Rewrite the material from its first line through the line containing "coord(185,350)", putting "image" wherever "screenshot" appears and leaving everything else unchanged. Omit the pictures from your output.

-- begin LISTING --

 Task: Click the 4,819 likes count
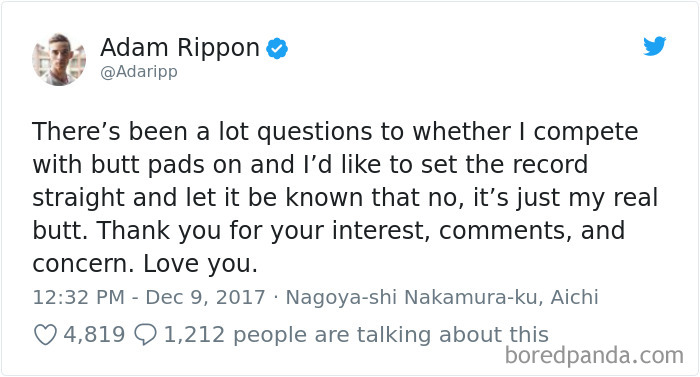coord(94,335)
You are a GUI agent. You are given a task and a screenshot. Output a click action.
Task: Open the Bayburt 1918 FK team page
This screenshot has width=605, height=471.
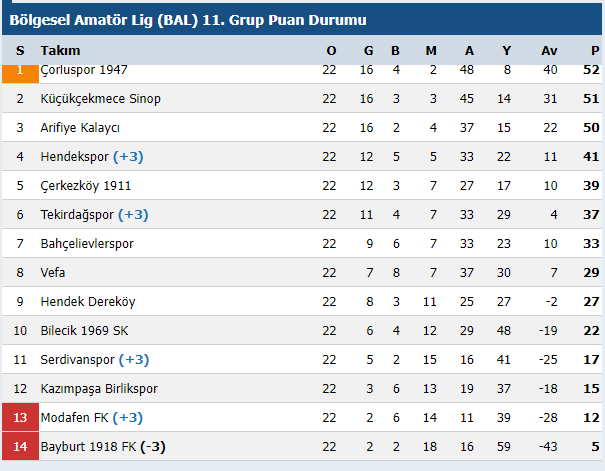click(88, 447)
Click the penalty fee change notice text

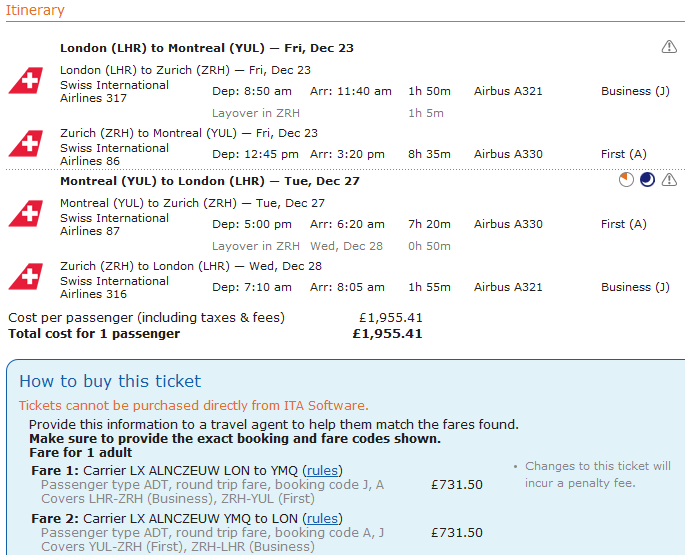coord(599,475)
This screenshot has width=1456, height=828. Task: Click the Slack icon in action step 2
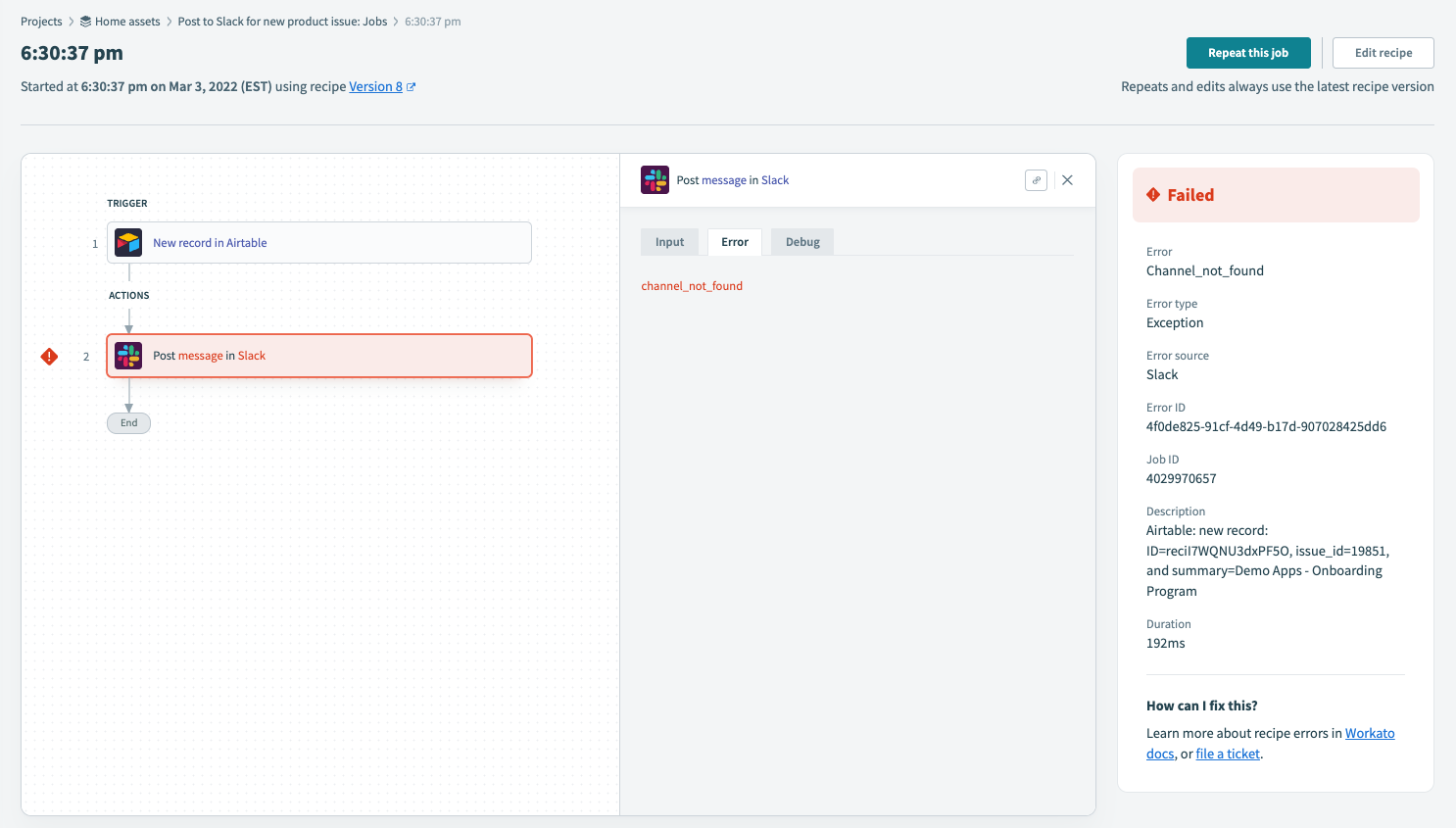tap(128, 356)
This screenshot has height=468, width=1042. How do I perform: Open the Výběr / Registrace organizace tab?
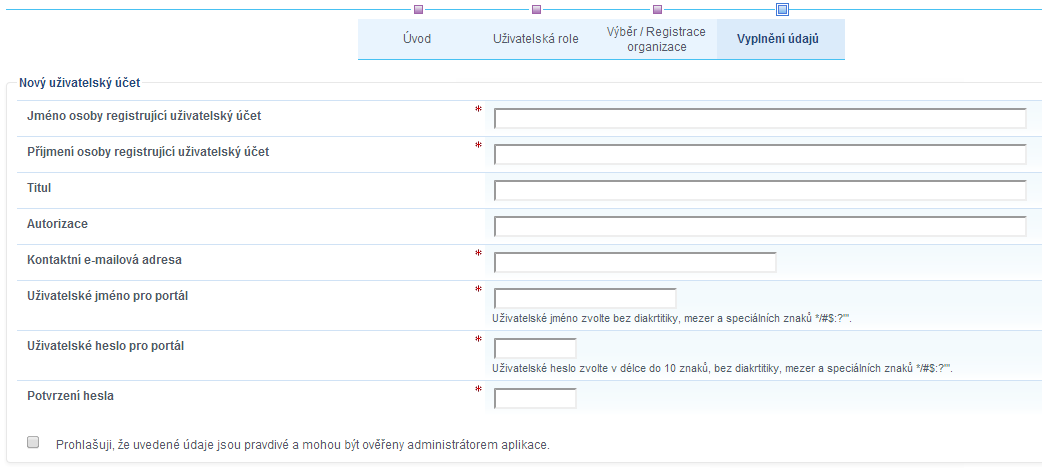(656, 40)
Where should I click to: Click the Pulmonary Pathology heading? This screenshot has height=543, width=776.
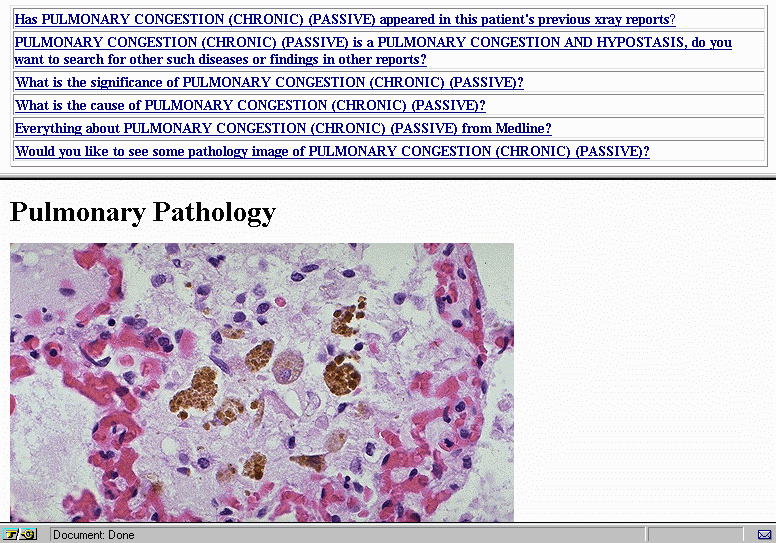(x=142, y=212)
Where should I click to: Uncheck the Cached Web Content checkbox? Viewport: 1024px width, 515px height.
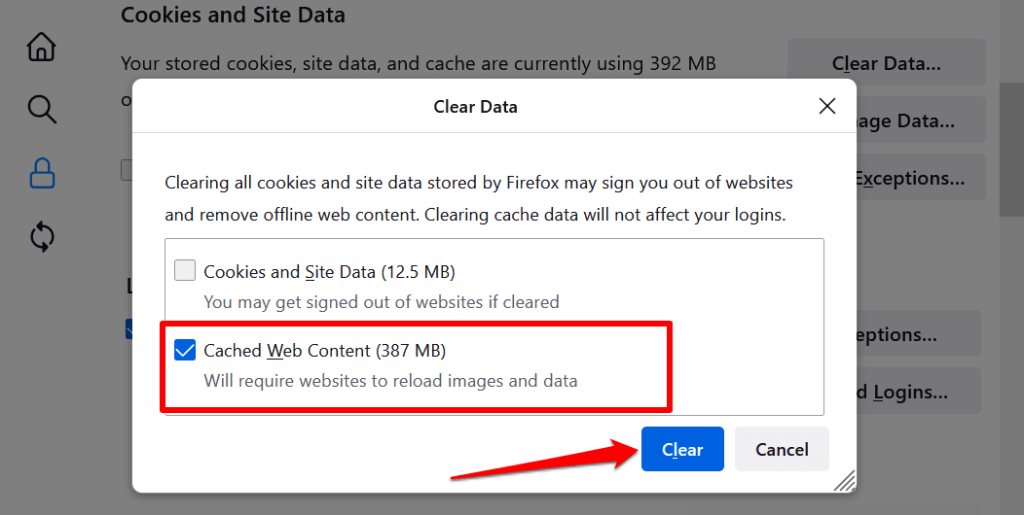coord(185,350)
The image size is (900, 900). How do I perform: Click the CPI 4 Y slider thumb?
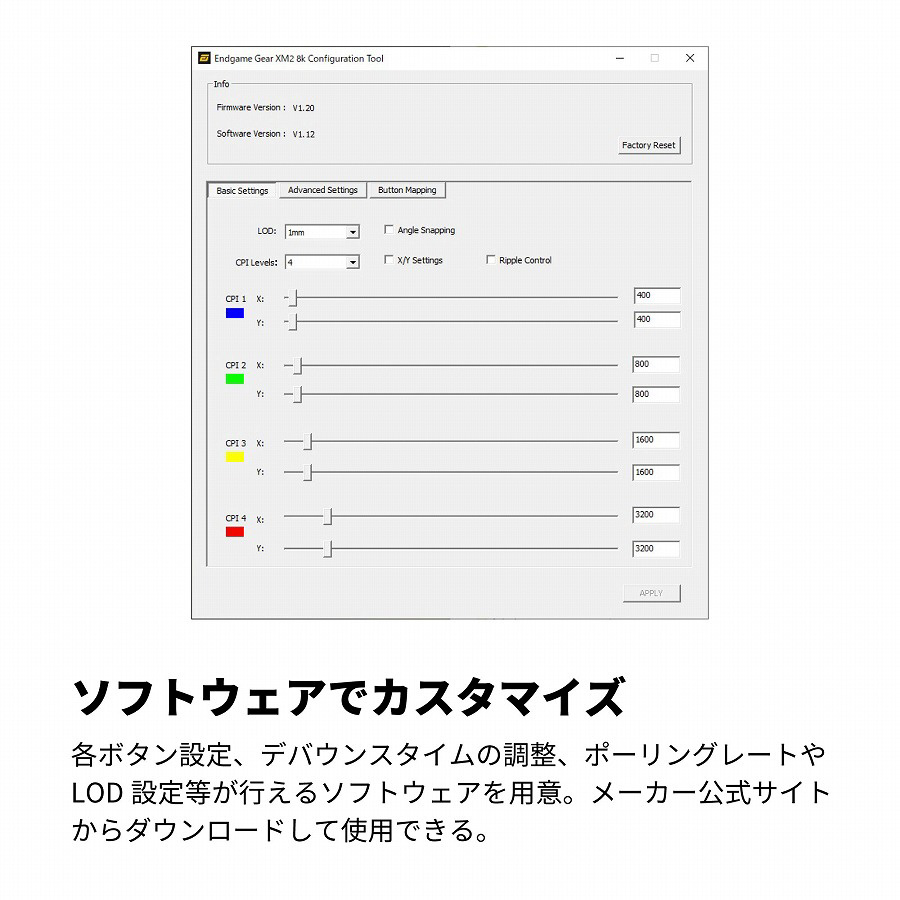click(327, 549)
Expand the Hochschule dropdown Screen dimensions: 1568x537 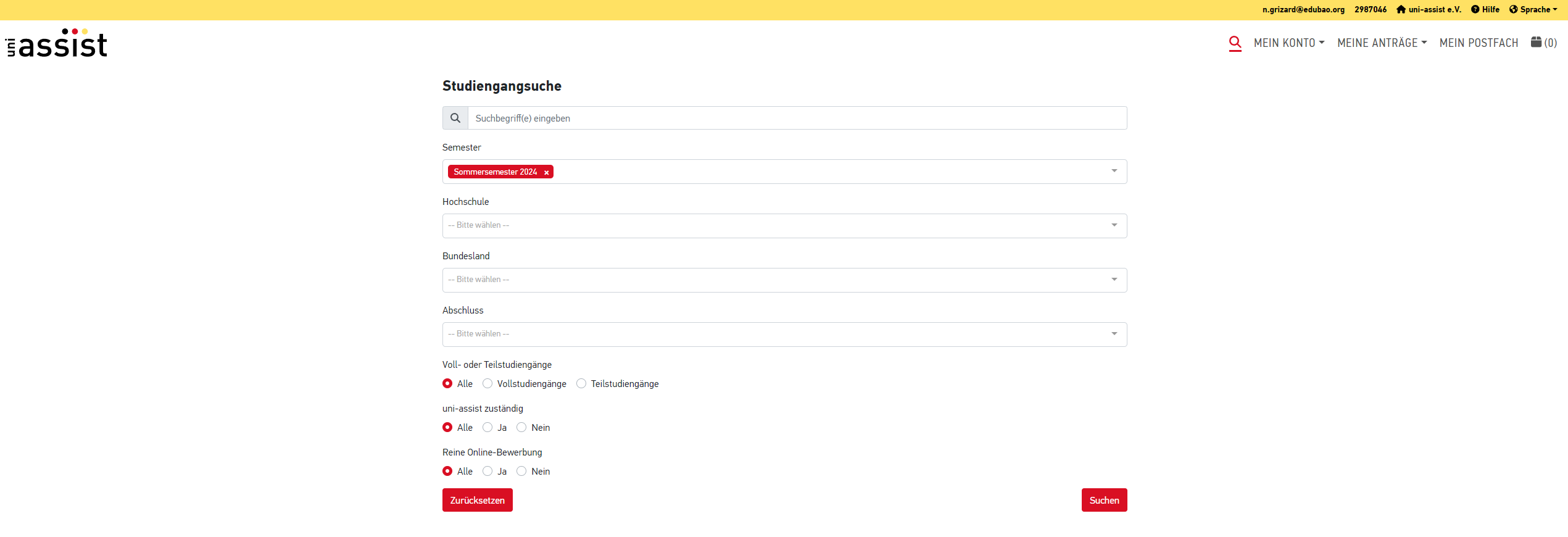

-- end LISTING --

**REPLY TO THE EXERCISE**:
 Task: Click the 4,819 likes count
coord(94,335)
You are a GUI agent. You are given a task and a image. Output a click action.
Task: Open the Bayburt 1918 FK team page
This image has width=605, height=471.
click(88, 447)
Click the penalty fee change notice text

coord(599,475)
This image has width=1456, height=828. Task: Click the Slack icon in action step 2
tap(128, 356)
This image has height=468, width=1042. How do I perform: Open the Výběr / Registrace organizace tab?
(656, 40)
Where should I click to: Click the Pulmonary Pathology heading? This image has height=543, width=776.
(x=142, y=212)
Where should I click to: Uncheck the Cached Web Content checkbox? Viewport: 1024px width, 515px height.
coord(185,350)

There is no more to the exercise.